É frustrante. Por isso, decidimos resolver esse problema criando unidades de aquecimento infravermelho personalizadas, com comprimento superior a 2 metros.
Os desafios ao escalar a produção
Quando se trata de dimensões maiores – ou seja, 2 metros ou mais – as coisas ficam mais complicadas. A queda de tensão e o calor irregular tornam-se os principais problemas. Não basta simplesmente esticar a lâmpada e esperar pelo melhor resultado.

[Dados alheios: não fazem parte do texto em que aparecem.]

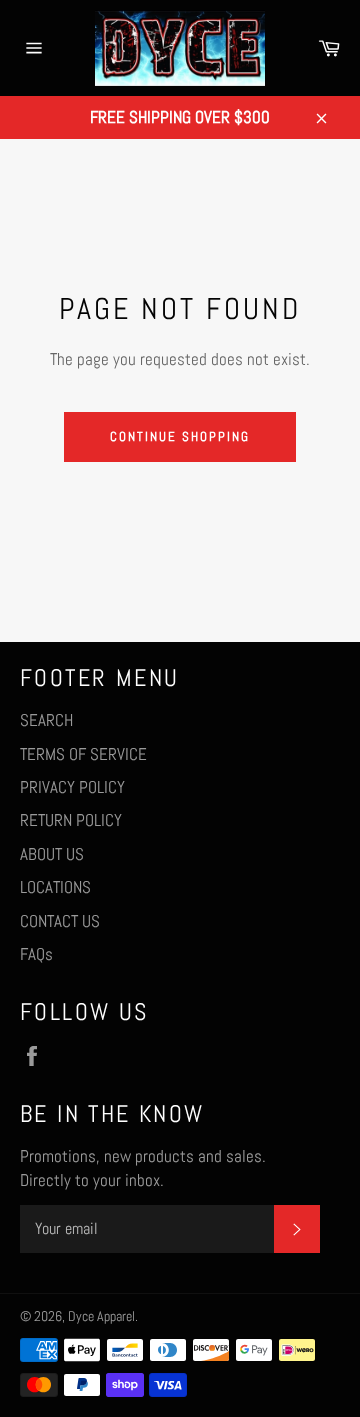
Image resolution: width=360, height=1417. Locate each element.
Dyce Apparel (101, 1316)
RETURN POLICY (71, 820)
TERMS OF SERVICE (83, 754)
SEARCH (46, 720)
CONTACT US (60, 921)
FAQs (36, 954)
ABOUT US (52, 854)
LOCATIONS (55, 887)
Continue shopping (179, 436)
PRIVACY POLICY (72, 787)
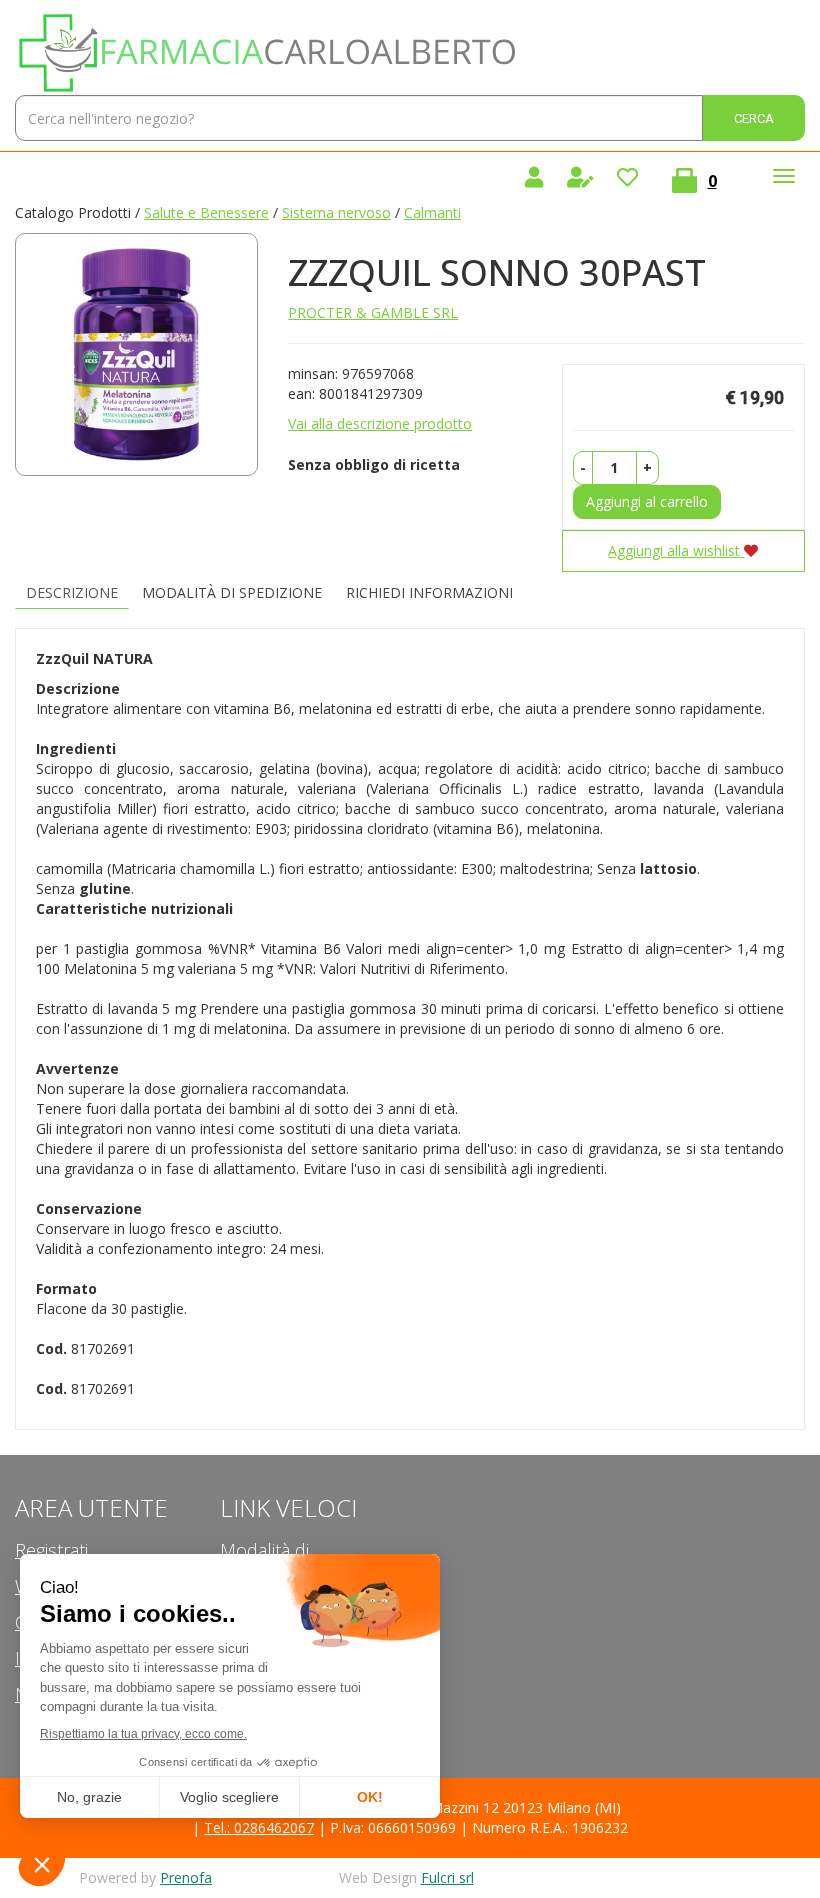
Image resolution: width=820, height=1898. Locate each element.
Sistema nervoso (336, 212)
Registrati (51, 1550)
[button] (583, 468)
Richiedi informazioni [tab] (429, 592)
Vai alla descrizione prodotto (380, 423)
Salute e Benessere (206, 212)
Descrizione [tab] (72, 592)
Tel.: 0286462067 (259, 1827)
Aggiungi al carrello (647, 501)
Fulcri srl (447, 1877)
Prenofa (186, 1877)
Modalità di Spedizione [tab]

Para resolver isso, nos concentramos no consumo de watts por centímetro. Ajustamos o enrolamento do filamento e, geralmente, aumentamos a tensão para 400V, adequando-a às necessidades industriais. Por quê? Porque queremos que o centro da lâmpada fique tão quente quanto suas extremidades. Sem pontos fracos. Sem surpresas.
Construindo para durar
Esses não são tubos comuns. Usamos vidro de quartzo de alta qualidade, pois, para ser sincero, tanto calor em uma distância tão grande causa muita expansão do vidro. Se não levarmos isso em consideração, o vidro pode se deformar ou, pior ainda, quebrar. Utilizamos suportes específicos para manter tudo firme e estável.
Além disso, há o problema dos cabos. As bases padrão R7 ou Sk15 são adequadas para equipamentos menores, mas para esses dispositivos, são necessários terminais reforçados. Eles precisam resistir às forças exercidas durante a instalação e suportar altas cargas elétricas sem derreterem.
O compromisso na prática
Quando esses dispositivos são utilizados em fornos de revenimento de vidro, a diferença é imediata. Obtém-se um “cortina de calor”, em vez daquelas linhas irregulares que aparecem quando se usam lâmpadas curtas. É realmente muito melhor.
Mas, para ser honesto, há um custo. Um único tubo de 2 metros é muito mais frágil do que vários tubos de 500 mm. Se um deles quebrar, será preciso substituí-lo por um componente maior e mais caro. Além disso, é necessário garantir que os ventiladores de resfriamento estejam à altura da tarefa. Se o calor se acumular demais nas extremidades do tubo, os selos podem falhar mais cedo do que o esperado.
É um equilíbrio. Mas, para garantir a qualidade do vidro, geralmente vale a pena fazer esse investimento.